Does the application of SoilTech on turf afflicted with Spring Dead Spot (SDS) accelerate turf recovery during the growing season?
To compare and determine the effectiveness of SoilTech on areas afflicted with SDS, versus standard fertilizer practices without SoilTech application.
All Star Sports Complex is a nationally recognized Boys Baseball Complex. Each year starting the week of the 4th of July, there are three consecutive Little League World Series Tournaments, each lasting for one week. Before and after the tournaments, constant use of the fields impacts the turf, thereby creating a huge challenge for turf maintenance. The Turf Manager maintains a large staff of workers to constantly maintain all of the fields.
The Turf Manager was very interested in trying SoilTech to help maintain turf quality throughout the heavy use season. He was particularly interested because of the increased challenge of the SDS affliction. He wanted to see if SoilTech could expedite turf recovery in the affected areas. It is crucial for the complex to provide high quality playing areas in light of the large national tournaments.
Two baseball outfields (Tifway Bermuda) affected by SDS were selected for the test. Each field had moderate SDS affliction, with afflicted spots ranging from 12" up to 30" across. The unaffected areas are in very good condition as far as turf quality, due to excellent cultural practice. The outfield of Field 6 was used as the treated site, and the adjacent outfield of Field 7 as the untreated site.
All fields were mowed and irrigated on a consistent, equal basis. Fertilization was applied by a lawn care company throughout the growing season.
On May 13, 2001 SoilTech was applied at the dilution rate of 2 oz. SoilTech per 1 gallon of water at a coverage rate of 4 oz. SoilTech per 1000 square feet to Field 6. Irrigation of 1/4" immediately followed the SoilTech application.

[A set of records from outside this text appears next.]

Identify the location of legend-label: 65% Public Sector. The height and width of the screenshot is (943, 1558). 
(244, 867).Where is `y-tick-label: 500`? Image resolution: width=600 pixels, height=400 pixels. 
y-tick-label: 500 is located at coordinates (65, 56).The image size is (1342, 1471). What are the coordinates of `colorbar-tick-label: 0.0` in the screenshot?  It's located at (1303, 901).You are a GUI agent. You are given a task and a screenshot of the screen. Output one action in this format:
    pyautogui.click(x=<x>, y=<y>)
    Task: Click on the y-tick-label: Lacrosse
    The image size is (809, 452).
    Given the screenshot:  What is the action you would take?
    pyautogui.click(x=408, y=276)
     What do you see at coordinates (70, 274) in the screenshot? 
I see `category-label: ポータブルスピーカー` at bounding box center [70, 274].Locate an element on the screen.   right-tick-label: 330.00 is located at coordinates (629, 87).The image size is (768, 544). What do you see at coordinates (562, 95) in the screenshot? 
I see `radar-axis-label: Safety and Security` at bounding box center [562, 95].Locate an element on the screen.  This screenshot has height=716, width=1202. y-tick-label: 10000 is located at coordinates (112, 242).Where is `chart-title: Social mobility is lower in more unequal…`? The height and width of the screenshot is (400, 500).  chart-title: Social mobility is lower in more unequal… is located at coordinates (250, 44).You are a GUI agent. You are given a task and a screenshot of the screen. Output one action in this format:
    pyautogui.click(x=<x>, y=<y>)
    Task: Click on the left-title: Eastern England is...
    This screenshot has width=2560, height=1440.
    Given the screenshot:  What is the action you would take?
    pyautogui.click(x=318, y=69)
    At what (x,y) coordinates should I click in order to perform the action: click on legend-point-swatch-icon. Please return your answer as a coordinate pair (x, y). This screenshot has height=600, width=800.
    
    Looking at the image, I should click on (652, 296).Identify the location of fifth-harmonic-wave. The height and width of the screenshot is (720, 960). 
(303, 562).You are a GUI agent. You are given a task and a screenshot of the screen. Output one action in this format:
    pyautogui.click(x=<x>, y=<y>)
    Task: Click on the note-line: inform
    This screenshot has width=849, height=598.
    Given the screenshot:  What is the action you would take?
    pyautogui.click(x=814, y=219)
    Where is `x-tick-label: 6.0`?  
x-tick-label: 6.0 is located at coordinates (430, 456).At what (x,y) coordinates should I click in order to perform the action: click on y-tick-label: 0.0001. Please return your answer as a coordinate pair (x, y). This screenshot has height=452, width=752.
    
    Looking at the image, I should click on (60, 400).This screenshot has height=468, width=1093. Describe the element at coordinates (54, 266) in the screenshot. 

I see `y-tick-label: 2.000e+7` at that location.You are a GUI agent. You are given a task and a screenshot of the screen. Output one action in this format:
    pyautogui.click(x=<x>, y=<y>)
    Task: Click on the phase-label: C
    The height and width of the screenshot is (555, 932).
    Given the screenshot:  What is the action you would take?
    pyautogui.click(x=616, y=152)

On June 13th, 2001 a visual inspection of Field 6 and Field 7 demonstrated a remarkable difference in SDS recovery. All of the visible affected areas were 95-100% recovered on Field 6. The affected turf on Field 7 was recovering, but at a much slower rate. Approximately 50-75% of the afflicted areas on Field 7 had recovered. The Turf Manager made a decision to go ahead and treat Field 7, Field 1, and all of the infields to enhance turf quality before the three large tournaments.
On July 2, 2001 a visual inspection of Field 6 indicated a full recovery from SDS. Field 7 demonstrated a 90-95% recovery on this date.
No claim is made that SoilTech will cure or prevent SDS, but the application of SoilTech on afflicted turf areas can speed up the recovery process during the growing season. Further tests are planned to examine if SoilTech can help prevent recurrence of SDS.